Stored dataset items
=== Section Start ===

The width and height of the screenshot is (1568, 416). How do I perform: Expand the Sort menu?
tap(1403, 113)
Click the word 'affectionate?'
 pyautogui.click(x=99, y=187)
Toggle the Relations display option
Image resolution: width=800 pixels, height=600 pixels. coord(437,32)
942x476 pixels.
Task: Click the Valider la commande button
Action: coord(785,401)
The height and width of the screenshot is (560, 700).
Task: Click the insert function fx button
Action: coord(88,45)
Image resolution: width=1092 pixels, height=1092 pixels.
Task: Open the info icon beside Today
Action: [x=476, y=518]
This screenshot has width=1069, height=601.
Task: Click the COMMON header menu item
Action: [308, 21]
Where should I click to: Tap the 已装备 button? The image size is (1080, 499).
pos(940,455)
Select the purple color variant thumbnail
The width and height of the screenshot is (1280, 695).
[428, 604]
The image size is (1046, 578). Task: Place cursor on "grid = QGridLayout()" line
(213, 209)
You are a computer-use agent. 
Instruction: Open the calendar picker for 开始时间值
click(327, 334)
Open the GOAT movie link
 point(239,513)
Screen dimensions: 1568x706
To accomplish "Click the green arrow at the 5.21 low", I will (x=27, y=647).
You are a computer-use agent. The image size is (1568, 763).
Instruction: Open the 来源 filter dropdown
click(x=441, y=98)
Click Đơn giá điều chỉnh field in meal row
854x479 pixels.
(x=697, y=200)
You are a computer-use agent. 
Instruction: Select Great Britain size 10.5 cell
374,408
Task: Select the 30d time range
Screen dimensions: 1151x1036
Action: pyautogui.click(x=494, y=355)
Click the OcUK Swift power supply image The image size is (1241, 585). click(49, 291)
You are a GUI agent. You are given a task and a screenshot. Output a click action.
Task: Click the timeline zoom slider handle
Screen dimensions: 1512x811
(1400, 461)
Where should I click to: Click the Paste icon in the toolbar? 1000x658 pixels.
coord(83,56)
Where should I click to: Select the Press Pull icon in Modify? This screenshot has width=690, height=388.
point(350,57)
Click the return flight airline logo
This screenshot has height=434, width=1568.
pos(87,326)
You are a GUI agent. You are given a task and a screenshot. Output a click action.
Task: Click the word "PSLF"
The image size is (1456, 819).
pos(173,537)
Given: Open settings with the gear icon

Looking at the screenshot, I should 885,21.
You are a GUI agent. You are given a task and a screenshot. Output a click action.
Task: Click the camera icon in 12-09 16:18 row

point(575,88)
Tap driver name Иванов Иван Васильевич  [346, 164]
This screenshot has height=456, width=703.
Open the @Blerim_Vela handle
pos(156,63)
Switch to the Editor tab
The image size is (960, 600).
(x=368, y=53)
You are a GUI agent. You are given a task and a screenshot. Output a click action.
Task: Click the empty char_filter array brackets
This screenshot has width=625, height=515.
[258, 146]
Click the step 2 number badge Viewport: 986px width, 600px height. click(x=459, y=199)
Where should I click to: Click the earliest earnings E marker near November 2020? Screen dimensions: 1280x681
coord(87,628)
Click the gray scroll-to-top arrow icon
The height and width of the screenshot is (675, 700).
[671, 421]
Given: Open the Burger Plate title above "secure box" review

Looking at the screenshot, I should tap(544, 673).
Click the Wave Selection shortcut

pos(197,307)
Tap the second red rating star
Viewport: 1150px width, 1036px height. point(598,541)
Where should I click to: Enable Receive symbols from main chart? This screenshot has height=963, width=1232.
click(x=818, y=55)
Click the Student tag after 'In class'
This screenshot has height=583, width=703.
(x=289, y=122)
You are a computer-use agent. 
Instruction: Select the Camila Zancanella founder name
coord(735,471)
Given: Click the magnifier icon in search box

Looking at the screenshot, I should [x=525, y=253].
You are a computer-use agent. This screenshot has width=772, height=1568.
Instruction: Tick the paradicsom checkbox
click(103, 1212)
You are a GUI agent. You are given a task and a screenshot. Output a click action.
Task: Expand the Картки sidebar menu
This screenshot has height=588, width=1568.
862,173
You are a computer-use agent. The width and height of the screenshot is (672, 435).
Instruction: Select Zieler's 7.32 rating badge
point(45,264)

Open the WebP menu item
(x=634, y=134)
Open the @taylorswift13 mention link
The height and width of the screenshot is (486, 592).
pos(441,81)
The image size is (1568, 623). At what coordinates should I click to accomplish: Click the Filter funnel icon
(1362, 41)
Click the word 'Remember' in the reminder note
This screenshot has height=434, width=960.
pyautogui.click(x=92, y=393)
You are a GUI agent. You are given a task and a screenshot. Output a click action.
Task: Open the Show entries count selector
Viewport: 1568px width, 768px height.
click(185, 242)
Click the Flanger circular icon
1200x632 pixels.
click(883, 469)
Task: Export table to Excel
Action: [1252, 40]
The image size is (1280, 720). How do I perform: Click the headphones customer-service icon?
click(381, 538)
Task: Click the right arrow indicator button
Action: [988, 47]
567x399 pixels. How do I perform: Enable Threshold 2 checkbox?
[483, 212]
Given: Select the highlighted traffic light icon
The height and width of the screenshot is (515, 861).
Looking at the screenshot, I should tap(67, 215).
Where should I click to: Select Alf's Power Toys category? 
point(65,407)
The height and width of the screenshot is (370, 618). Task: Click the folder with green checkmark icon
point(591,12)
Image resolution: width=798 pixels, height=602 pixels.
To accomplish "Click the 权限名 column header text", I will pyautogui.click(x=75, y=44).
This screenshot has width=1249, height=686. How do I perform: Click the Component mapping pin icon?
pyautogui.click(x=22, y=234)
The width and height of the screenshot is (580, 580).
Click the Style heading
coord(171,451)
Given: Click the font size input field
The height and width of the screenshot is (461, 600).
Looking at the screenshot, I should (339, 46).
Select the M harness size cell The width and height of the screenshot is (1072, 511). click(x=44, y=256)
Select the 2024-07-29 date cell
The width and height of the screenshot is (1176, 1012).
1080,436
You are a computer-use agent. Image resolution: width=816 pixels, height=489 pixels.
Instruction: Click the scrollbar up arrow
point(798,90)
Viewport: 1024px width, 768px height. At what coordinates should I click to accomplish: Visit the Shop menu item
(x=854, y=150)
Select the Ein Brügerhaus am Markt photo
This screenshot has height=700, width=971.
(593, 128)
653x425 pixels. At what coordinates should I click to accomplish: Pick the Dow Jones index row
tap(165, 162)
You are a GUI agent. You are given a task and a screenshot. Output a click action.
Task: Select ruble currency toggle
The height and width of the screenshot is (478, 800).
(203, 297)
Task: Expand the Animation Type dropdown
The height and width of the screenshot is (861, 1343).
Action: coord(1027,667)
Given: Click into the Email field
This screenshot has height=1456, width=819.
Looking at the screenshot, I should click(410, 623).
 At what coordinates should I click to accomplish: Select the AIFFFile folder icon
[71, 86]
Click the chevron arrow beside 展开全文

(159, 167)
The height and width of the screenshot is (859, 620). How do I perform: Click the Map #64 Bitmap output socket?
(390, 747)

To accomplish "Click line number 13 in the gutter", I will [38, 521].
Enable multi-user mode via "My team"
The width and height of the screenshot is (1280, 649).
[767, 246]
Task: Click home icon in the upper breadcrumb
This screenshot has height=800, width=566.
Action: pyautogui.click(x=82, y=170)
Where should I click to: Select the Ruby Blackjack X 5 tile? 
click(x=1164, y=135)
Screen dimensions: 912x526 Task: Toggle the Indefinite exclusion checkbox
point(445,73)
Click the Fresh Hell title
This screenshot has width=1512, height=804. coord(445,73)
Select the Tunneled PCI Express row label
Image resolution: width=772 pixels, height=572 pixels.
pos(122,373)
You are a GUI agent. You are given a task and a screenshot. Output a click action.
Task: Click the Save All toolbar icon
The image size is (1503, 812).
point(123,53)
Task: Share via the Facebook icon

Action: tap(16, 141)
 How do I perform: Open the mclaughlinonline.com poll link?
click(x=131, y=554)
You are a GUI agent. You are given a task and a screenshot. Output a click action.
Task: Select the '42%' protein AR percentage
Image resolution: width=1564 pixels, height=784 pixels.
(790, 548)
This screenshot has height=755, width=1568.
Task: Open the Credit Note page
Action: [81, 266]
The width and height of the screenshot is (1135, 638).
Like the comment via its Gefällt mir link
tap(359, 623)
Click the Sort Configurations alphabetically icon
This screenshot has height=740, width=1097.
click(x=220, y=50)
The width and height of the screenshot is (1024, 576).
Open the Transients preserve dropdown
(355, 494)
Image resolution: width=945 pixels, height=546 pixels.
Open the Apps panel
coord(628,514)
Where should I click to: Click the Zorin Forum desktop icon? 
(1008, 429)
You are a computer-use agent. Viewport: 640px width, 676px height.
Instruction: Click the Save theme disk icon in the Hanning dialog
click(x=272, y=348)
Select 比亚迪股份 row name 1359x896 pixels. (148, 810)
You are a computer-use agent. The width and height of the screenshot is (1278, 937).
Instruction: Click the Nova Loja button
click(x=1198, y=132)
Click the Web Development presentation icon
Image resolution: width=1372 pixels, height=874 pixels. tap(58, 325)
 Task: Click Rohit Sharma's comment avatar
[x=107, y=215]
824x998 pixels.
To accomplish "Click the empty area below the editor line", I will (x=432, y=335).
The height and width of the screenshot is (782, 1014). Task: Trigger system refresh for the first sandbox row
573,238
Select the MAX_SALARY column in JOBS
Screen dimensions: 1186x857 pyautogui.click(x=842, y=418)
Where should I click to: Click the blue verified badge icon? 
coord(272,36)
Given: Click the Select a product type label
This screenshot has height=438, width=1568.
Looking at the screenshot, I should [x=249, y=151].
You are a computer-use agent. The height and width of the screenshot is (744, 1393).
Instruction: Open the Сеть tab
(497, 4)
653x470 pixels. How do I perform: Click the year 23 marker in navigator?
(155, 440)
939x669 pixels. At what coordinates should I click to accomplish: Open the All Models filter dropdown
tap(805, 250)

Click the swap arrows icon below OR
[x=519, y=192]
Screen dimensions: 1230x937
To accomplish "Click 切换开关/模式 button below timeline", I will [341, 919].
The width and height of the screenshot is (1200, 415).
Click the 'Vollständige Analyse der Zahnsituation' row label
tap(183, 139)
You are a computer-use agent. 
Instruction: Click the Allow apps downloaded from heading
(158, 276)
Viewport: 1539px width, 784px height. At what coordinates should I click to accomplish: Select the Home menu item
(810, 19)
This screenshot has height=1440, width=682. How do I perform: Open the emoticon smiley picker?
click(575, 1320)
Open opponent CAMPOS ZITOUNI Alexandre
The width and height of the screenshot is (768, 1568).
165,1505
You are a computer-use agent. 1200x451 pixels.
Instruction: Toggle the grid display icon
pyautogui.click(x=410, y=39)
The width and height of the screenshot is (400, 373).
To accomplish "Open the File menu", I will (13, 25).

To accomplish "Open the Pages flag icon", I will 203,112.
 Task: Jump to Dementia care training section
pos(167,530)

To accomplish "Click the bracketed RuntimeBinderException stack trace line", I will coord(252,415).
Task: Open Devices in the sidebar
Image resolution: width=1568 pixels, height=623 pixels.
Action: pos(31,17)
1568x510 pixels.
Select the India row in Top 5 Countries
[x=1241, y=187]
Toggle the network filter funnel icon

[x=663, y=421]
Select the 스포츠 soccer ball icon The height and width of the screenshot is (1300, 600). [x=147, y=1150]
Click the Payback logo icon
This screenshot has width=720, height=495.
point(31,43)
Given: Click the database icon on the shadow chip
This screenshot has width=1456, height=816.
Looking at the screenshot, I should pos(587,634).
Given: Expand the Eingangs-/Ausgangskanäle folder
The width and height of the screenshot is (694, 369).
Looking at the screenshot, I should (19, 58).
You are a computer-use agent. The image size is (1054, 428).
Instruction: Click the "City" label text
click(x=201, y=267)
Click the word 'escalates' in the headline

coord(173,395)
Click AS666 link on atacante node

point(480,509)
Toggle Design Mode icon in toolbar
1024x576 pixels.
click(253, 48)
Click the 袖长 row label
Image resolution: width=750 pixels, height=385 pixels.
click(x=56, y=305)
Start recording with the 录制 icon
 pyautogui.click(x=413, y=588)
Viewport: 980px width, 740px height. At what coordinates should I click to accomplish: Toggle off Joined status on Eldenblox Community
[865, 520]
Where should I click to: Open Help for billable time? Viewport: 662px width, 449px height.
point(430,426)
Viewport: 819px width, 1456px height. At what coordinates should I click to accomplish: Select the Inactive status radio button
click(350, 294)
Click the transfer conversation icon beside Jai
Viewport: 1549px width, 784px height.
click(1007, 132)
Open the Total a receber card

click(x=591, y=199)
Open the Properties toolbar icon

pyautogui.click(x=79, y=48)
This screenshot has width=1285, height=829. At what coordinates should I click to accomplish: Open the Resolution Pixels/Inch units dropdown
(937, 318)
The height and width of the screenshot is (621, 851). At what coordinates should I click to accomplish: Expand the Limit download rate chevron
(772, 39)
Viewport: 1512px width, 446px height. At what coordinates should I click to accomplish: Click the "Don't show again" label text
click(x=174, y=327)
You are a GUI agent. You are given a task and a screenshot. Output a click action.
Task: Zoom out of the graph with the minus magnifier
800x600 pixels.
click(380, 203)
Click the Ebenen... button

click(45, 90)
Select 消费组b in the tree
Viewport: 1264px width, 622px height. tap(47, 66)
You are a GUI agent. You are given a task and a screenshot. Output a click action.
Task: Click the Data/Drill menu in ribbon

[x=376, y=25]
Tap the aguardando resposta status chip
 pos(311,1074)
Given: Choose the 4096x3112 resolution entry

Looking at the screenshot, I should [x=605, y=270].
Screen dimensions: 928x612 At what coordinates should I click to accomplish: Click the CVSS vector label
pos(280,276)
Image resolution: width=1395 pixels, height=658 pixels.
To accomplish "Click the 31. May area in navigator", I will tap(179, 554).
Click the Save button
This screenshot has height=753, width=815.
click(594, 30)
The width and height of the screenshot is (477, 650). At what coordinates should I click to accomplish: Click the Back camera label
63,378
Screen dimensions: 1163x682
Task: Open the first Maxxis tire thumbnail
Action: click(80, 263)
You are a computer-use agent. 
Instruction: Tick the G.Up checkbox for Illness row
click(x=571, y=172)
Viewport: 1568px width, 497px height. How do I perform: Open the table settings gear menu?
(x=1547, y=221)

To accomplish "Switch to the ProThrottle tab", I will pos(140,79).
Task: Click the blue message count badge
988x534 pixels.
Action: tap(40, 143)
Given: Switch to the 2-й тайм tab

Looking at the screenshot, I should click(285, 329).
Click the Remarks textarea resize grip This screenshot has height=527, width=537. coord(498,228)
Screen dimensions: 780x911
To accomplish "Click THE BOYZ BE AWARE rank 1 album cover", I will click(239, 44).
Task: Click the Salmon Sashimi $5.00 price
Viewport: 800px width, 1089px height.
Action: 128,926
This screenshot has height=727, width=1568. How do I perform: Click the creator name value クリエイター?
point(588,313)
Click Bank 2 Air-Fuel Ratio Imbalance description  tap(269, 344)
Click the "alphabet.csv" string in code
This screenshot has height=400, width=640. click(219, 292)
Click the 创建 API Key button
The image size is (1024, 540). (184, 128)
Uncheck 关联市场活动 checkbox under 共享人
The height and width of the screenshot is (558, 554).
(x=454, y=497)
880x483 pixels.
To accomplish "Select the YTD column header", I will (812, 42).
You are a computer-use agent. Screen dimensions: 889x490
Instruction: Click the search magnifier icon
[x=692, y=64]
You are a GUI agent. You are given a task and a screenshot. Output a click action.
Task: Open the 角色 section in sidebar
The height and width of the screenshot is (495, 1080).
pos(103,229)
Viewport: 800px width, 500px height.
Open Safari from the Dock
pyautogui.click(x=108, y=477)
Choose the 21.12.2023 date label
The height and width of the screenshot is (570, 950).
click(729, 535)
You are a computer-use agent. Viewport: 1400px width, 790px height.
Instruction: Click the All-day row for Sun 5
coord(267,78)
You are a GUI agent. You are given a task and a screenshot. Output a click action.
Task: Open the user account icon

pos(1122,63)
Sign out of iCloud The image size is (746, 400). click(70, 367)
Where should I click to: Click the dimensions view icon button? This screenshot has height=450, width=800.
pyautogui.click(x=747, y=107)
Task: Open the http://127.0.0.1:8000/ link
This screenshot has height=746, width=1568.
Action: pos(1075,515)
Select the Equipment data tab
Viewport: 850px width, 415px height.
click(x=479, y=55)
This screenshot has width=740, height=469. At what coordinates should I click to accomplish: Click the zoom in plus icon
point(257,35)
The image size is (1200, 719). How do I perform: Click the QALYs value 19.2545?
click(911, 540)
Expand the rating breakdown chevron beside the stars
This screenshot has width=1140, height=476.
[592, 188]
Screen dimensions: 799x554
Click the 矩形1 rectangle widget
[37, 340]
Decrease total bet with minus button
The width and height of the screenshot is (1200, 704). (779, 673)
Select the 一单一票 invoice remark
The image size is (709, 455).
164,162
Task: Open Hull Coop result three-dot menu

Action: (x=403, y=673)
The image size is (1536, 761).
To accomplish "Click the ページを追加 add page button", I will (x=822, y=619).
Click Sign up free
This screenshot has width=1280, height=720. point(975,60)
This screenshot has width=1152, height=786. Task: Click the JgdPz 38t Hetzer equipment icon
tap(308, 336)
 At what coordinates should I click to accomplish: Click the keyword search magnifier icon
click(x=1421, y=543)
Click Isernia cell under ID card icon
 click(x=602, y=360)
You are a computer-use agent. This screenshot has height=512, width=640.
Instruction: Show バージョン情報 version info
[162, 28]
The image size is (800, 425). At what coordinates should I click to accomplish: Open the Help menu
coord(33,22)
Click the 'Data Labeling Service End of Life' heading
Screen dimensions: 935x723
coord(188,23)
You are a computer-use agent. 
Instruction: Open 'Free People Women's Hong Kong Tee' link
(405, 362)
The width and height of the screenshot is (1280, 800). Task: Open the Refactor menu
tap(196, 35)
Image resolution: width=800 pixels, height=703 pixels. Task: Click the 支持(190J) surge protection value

=== Section End ===

◆ Exercise objective:
Retype, exactly and in full, the lines above from the one containing "Instruction: Tick the G.Up" through the one containing "Task: Click the blue message count badge".

◆ Response to this exercise:
Instruction: Tick the G.Up checkbox for Illness row
click(x=571, y=172)
Viewport: 1568px width, 497px height. How do I perform: Open the table settings gear menu?
(x=1547, y=221)

To accomplish "Switch to the ProThrottle tab", I will pos(140,79).
Task: Click the blue message count badge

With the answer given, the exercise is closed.